* TEXTO DE ORIGEN:
Yáñez, Inmaculada: Mirar al Corazón. Mª del Pilar Porras Ayllón. Cofundadora de las Esclavas del Sagrado Corazón de Jesús. BAC, Madrid, 2017. 711 páginas. Comentario realizado por Antonio Guillén.
Como escribe el Provincial de España de la Compañía de Jesús en el prólogo de este libro, “el origen de la Congregación de las Esclavas del Sagrado Corazón es una página un tanto extraordinaria de la historia reciente de la vida religiosa”. Ciertamente, si no es frecuente ver deponer de su cargo a las dos fundadoras a los pocos años de la creación de un Instituto religioso, menos frecuente y más extraordinario todavía es verlas reaccionar a las dos, todo el resto de su vida, con una paz, una docilidad y una humildad admirables. Las dos hermanas y fundadoras de las Esclavas del Sagrado Corazón se consolaron y fortalecieron mutuamente, en los años postreros de su vida, considerándose “los cimientos del edificio de su Congregación”, y a esa tarea se dedicaron plenamente, en un silencio sepulcral y una confianza en Dios absoluta. “Los cimientos, que ni se ven –escribió Santa Rafaela–; y si se vieran, ¡qué feos!, piedras hechas pedazos apisonados; y no obstante son los que sostienen el edificio, y cuanto éste es más hermoso, los cimientos más hondos y más maltratados con el pisón…”.
Inmaculada Yáñez ya había hecho un gran servicio a su congregación y a la Iglesia al contar la vida de su fundadora Santa Rafaela Mª de un modo históricamente riguroso y actual (Cimientos para un edificio, BAC, Madrid 1979), lejos de las hagiografías devotas de otros tiempos. Ahora completa aquella obra con esta biografía de su hermana y cofundadora, la M. Pilar (1846-1916), una personalidad igualmente extraordinaria y ejemplar para la vida religiosa moderna.

* TAREAS PENDIENTES:
1. Según la reseña, ¿en qué años vivió la M. Pilar?
2. Transcribe de la reseña el pasaje que comienza con "Yáñez, Inmaculada: Mirar" y sigue hasta "por Antonio Guillén.".
Los datos siguientes son material aparte de la reseña.

* DATOS RECOPILADOS:
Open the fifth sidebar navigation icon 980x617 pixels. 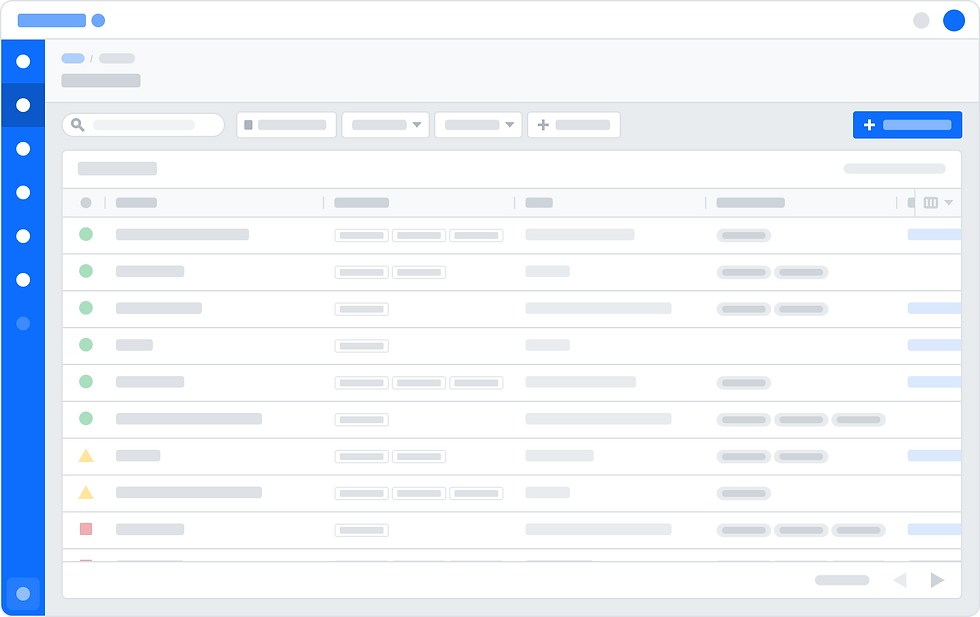pos(23,236)
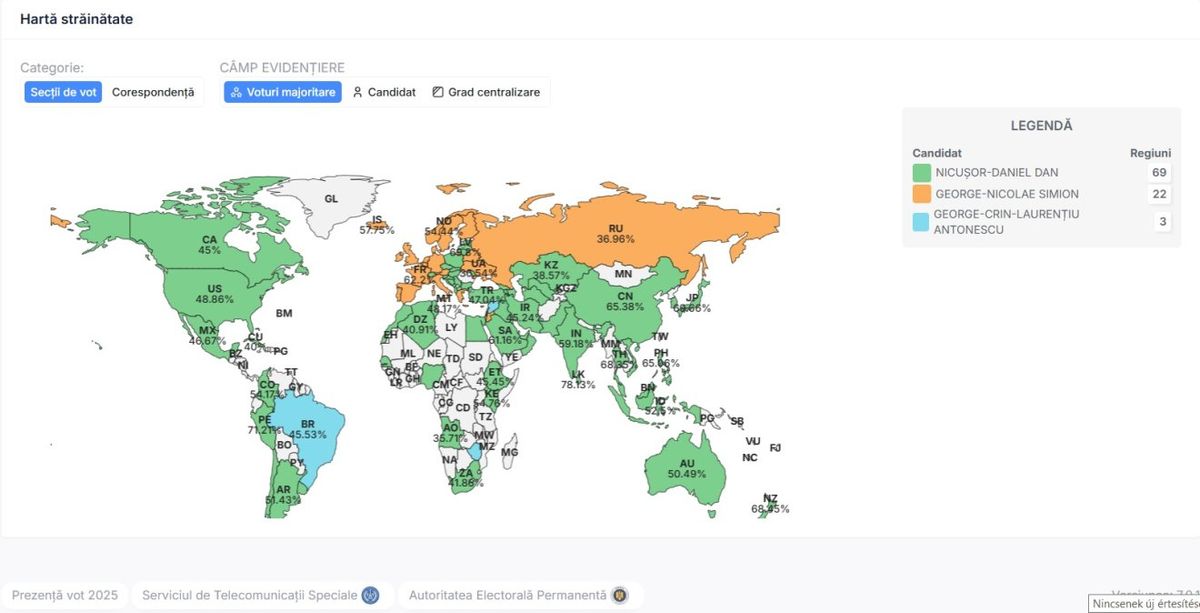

* RESULTADOS POR TAREA:
1. Vivió de 1846 a 1916.

2.
Yáñez, Inmaculada: Mirar al Corazón. Mª del Pilar Porras Ayllón. Cofundadora de las Esclavas del Sagrado Corazón de Jesús. BAC, Madrid, 2017. 711 páginas. Comentario realizado por Antonio Guillén.